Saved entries
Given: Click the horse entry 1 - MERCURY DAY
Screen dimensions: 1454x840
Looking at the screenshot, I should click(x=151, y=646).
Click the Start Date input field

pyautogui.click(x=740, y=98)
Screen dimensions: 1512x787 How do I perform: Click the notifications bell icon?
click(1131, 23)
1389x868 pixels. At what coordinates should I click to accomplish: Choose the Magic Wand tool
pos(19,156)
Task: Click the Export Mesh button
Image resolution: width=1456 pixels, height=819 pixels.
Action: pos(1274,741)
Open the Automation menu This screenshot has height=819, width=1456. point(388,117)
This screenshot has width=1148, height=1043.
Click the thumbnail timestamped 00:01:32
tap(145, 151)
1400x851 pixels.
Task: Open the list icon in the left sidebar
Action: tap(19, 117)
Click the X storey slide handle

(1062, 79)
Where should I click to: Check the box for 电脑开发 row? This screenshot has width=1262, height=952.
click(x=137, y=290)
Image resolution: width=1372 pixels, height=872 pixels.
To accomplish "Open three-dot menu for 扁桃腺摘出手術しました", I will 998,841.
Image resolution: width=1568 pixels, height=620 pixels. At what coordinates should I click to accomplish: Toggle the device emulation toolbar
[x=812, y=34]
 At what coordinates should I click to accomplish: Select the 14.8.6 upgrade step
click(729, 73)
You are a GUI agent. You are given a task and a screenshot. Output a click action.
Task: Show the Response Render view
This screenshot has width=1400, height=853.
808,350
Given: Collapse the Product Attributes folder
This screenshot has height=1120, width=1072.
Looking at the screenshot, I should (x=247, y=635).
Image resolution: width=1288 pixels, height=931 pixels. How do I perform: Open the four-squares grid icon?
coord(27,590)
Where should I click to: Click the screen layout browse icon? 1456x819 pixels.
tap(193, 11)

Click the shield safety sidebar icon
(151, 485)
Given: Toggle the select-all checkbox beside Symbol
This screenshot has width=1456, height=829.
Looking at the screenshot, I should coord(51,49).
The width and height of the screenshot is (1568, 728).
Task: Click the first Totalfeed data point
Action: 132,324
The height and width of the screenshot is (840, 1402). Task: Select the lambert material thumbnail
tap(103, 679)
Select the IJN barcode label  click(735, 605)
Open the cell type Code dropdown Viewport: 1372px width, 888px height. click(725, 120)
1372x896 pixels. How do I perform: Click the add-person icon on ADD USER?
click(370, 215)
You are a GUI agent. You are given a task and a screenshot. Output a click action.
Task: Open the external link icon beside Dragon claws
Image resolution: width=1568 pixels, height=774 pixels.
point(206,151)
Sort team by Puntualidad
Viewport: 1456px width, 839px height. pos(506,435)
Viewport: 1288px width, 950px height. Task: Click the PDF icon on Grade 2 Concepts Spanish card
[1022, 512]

> [EXERCISE DIRECTIONS]
Print each entry above exactly as given.

> [RESULT FOR THIS TASK]
Given: Click the horse entry 1 - MERCURY DAY
Screen dimensions: 1454x840
Looking at the screenshot, I should click(x=151, y=646).
Click the Start Date input field

pyautogui.click(x=740, y=98)
Screen dimensions: 1512x787 How do I perform: Click the notifications bell icon?
click(1131, 23)
1389x868 pixels. At what coordinates should I click to accomplish: Choose the Magic Wand tool
pos(19,156)
Task: Click the Export Mesh button
Image resolution: width=1456 pixels, height=819 pixels.
Action: pos(1274,741)
Open the Automation menu This screenshot has height=819, width=1456. point(388,117)
This screenshot has width=1148, height=1043.
Click the thumbnail timestamped 00:01:32
tap(145, 151)
1400x851 pixels.
Task: Open the list icon in the left sidebar
Action: tap(19, 117)
Click the X storey slide handle

(1062, 79)
Where should I click to: Check the box for 电脑开发 row? This screenshot has width=1262, height=952.
click(x=137, y=290)
Image resolution: width=1372 pixels, height=872 pixels.
To accomplish "Open three-dot menu for 扁桃腺摘出手術しました", I will 998,841.
Image resolution: width=1568 pixels, height=620 pixels. At what coordinates should I click to accomplish: Toggle the device emulation toolbar
[x=812, y=34]
 At what coordinates should I click to accomplish: Select the 14.8.6 upgrade step
click(729, 73)
You are a GUI agent. You are given a task and a screenshot. Output a click action.
Task: Show the Response Render view
This screenshot has width=1400, height=853.
808,350
Given: Collapse the Product Attributes folder
This screenshot has height=1120, width=1072.
Looking at the screenshot, I should (x=247, y=635).
Image resolution: width=1288 pixels, height=931 pixels. How do I perform: Open the four-squares grid icon?
coord(27,590)
Where should I click to: Click the screen layout browse icon? 1456x819 pixels.
tap(193, 11)

Click the shield safety sidebar icon
(151, 485)
Given: Toggle the select-all checkbox beside Symbol
This screenshot has width=1456, height=829.
Looking at the screenshot, I should coord(51,49).
The width and height of the screenshot is (1568, 728).
Task: Click the first Totalfeed data point
Action: 132,324
The height and width of the screenshot is (840, 1402). Task: Select the lambert material thumbnail
tap(103, 679)
Select the IJN barcode label  click(735, 605)
Open the cell type Code dropdown Viewport: 1372px width, 888px height. click(725, 120)
1372x896 pixels. How do I perform: Click the add-person icon on ADD USER?
click(370, 215)
You are a GUI agent. You are given a task and a screenshot. Output a click action.
Task: Open the external link icon beside Dragon claws
Image resolution: width=1568 pixels, height=774 pixels.
point(206,151)
Sort team by Puntualidad
Viewport: 1456px width, 839px height. pos(506,435)
Viewport: 1288px width, 950px height. Task: Click the PDF icon on Grade 2 Concepts Spanish card
[1022, 512]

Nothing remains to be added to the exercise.